Thales et les systèmes terrestres : une stratégie internationale

Dossier : L'armement terrestreMagazine N°615 Mai 2006
Par Bruno RAMBAUD (70)

Le multidomestique : un modèle original

Le multidomestique : un modèle original

Être mul­tido­mes­tique, c’est d’abord répon­dre aux attentes de clients nationaux qui souhait­ent dis­pos­er, sur leur sol, des moyens tech­niques et indus­triels néces­saires à leur poli­tique de défense. Pour cela, dans chaque pays où il pos­sède des implan­ta­tions, fil­iales à 100 % ou joint ven­tures, le groupe organ­ise le développe­ment d’en­tités authen­tique­ment nationales, favorise le ren­force­ment des com­pé­tences et la créa­tion de valeur ajoutée locale qui peut aller jusqu’au sou­tien au réex­port. Chaque entité est capa­ble de traiter des dossiers con­fi­den­tiels nationaux, à l’in­su du reste du groupe et sous le con­trôle étroit de ses autorités.

Être mul­tido­mes­tique, c’est aus­si organ­is­er les syn­er­gies au sein de l’en­tre­prise : c’est un réseau inter­na­tion­al d’échanges croisés entre les dif­férentes entités du groupe : échanges d’idées, de savoir-faire et de tech­nolo­gies de base, partage­ables ; échanges d’ex­péri­ences pour une plus grande sol­i­dar­ité des équipes face à des enjeux tou­jours plus globaux.

Dans ces mécan­ismes, nous sommes aidés par l’ac­croisse­ment du car­ac­tère dual des tech­nolo­gies stratégiques des com­mu­ni­ca­tions et des sys­tèmes d’in­for­ma­tion. Dans ce domaine, l’im­plan­ta­tion locale n’a pas besoin de maîtris­er 100 % de la tech­nolo­gie, elle doit en maîtris­er l’in­té­gra­tion, la sécuri­sa­tion, l’adap­ta­tion, la main­te­nance, l’évo­lu­tion, ce qui, dans un cer­tain nom­bre d’ap­pli­ca­tions sen­si­bles, est suffisant.

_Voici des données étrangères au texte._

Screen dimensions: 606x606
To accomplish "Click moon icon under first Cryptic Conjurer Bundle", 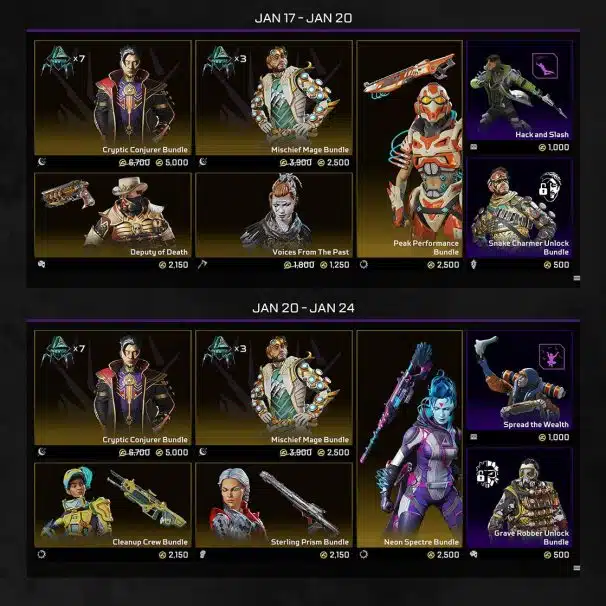I will (42, 162).
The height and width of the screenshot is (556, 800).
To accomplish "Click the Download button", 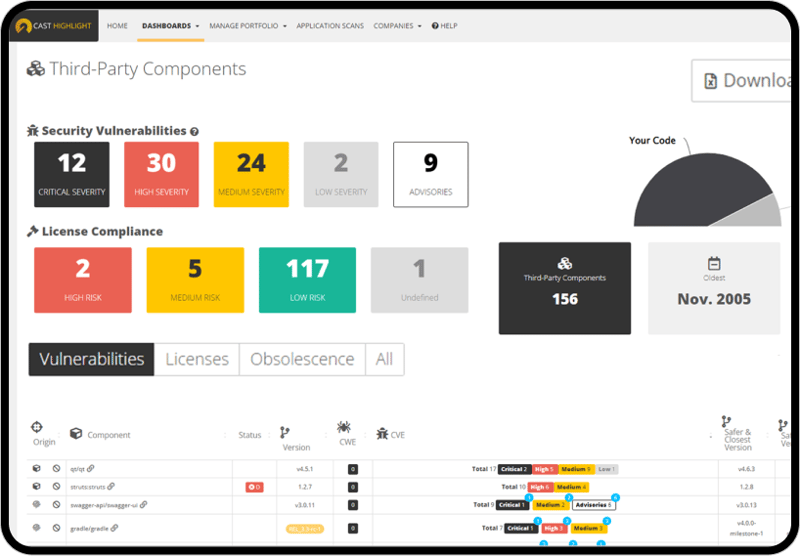I will point(745,81).
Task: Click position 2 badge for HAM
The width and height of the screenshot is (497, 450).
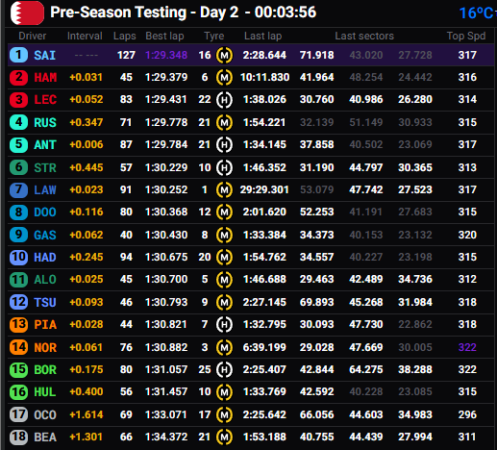Action: [19, 77]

Com­par­a­tive­ment à d’autres secteurs indus­triels moins sen­si­bles et devenus totale­ment inter­na­tionaux, les syn­er­gies entre entités sont par­fois moins poussées pour respecter les con­traintes locales de trans­ferts de tech­nolo­gie. C’est le prix à pay­er au car­ac­tère nation­al de ces activ­ités. Mais le résul­tat est spec­tac­u­laire dans le domaine des arme­ments terrestres.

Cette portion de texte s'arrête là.